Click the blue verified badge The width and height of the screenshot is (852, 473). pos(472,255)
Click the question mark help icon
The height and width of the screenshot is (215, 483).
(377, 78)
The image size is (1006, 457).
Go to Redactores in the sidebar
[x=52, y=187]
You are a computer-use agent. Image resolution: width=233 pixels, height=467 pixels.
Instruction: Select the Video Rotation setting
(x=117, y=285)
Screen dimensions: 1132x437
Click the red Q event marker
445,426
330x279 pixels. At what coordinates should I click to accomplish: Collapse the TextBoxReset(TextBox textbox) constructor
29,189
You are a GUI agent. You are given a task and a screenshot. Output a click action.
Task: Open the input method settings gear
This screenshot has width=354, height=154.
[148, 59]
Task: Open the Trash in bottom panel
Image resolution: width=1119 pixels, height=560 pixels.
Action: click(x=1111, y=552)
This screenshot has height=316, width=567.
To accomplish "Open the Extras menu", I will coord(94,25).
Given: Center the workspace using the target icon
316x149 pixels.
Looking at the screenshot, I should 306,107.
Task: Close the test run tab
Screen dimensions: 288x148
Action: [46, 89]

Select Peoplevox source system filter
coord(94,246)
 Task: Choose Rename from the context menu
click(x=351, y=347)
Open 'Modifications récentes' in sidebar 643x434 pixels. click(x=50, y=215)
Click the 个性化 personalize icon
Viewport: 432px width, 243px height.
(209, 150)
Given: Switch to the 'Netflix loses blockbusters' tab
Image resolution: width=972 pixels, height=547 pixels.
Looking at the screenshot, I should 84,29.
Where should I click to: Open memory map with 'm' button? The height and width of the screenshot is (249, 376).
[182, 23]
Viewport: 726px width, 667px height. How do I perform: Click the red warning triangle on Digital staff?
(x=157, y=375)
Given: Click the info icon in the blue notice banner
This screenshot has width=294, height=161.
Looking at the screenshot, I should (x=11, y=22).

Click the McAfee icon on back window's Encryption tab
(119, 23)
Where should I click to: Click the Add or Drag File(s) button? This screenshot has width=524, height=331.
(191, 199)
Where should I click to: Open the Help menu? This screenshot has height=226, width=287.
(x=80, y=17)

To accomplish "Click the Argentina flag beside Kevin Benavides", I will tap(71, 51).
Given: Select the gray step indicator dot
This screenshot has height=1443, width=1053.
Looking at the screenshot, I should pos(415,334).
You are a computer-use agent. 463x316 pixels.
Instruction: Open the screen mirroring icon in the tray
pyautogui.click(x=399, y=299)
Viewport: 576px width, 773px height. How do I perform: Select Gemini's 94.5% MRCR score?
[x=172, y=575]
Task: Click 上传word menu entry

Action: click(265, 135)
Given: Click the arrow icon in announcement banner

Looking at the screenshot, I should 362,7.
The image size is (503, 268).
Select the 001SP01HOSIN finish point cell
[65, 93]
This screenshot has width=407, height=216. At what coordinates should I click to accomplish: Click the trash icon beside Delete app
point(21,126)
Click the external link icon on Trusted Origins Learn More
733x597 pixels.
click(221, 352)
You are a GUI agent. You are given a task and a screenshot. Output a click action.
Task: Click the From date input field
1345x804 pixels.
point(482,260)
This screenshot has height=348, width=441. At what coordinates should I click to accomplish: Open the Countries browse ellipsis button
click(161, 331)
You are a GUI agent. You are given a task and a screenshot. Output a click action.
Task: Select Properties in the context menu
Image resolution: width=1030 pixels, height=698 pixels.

+---+

* What you will do *
In the records above, find each line that mentions the string "input", then copy it.

* Response to the task *
Task: Open the input method settings gear
Task: Click the From date input field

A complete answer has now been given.